# Required action
What is needed is a verbatim copy of each record below.
··· Provided records ···
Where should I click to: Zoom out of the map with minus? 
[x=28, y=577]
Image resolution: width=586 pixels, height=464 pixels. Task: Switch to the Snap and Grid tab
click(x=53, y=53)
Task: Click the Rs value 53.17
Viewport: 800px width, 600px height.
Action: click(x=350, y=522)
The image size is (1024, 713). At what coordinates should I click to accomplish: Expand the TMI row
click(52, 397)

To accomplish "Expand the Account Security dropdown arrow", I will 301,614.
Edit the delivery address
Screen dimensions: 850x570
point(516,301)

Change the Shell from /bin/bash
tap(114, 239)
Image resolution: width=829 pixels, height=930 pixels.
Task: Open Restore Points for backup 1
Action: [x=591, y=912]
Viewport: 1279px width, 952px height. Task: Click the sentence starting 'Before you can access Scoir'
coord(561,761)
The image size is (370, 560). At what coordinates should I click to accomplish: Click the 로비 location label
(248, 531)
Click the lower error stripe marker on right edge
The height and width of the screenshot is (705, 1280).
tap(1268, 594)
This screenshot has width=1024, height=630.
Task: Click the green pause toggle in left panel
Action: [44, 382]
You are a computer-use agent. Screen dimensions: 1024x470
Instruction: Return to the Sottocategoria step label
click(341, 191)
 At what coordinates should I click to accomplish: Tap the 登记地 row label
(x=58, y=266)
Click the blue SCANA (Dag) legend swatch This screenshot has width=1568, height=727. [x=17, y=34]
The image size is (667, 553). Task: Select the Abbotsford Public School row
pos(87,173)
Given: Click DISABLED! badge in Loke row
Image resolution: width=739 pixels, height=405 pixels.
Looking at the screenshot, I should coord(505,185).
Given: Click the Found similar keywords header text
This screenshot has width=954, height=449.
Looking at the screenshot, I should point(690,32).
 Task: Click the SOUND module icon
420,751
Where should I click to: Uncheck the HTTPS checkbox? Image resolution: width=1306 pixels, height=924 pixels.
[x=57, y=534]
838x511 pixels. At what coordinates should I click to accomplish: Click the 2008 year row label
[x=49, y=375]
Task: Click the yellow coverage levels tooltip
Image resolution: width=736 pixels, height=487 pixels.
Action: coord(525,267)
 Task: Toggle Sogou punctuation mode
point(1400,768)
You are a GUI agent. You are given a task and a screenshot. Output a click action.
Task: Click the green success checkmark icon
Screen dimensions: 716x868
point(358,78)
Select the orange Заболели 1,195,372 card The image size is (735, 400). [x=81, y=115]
···
# Response below
Where should I click to: Zoom out of the map with minus? 
[x=28, y=577]
Image resolution: width=586 pixels, height=464 pixels. Task: Switch to the Snap and Grid tab
click(x=53, y=53)
Task: Click the Rs value 53.17
Viewport: 800px width, 600px height.
Action: click(x=350, y=522)
The image size is (1024, 713). At what coordinates should I click to accomplish: Expand the TMI row
click(52, 397)

To accomplish "Expand the Account Security dropdown arrow", I will 301,614.
Edit the delivery address
Screen dimensions: 850x570
point(516,301)

Change the Shell from /bin/bash
tap(114, 239)
Image resolution: width=829 pixels, height=930 pixels.
Task: Open Restore Points for backup 1
Action: [x=591, y=912]
Viewport: 1279px width, 952px height. Task: Click the sentence starting 'Before you can access Scoir'
coord(561,761)
The image size is (370, 560). At what coordinates should I click to accomplish: Click the 로비 location label
(248, 531)
Click the lower error stripe marker on right edge
The height and width of the screenshot is (705, 1280).
tap(1268, 594)
This screenshot has width=1024, height=630.
Task: Click the green pause toggle in left panel
Action: [44, 382]
You are a computer-use agent. Screen dimensions: 1024x470
Instruction: Return to the Sottocategoria step label
click(341, 191)
 At what coordinates should I click to accomplish: Tap the 登记地 row label
(x=58, y=266)
Click the blue SCANA (Dag) legend swatch This screenshot has width=1568, height=727. [x=17, y=34]
The image size is (667, 553). Task: Select the Abbotsford Public School row
pos(87,173)
Given: Click DISABLED! badge in Loke row
Image resolution: width=739 pixels, height=405 pixels.
Looking at the screenshot, I should coord(505,185).
Given: Click the Found similar keywords header text
This screenshot has width=954, height=449.
Looking at the screenshot, I should point(690,32).
 Task: Click the SOUND module icon
420,751
Where should I click to: Uncheck the HTTPS checkbox? Image resolution: width=1306 pixels, height=924 pixels.
[x=57, y=534]
838x511 pixels. At what coordinates should I click to accomplish: Click the 2008 year row label
[x=49, y=375]
Task: Click the yellow coverage levels tooltip
Image resolution: width=736 pixels, height=487 pixels.
Action: coord(525,267)
 Task: Toggle Sogou punctuation mode
point(1400,768)
You are a GUI agent. You are given a task and a screenshot. Output a click action.
Task: Click the green success checkmark icon
Screen dimensions: 716x868
point(358,78)
Select the orange Заболели 1,195,372 card The image size is (735, 400). [x=81, y=115]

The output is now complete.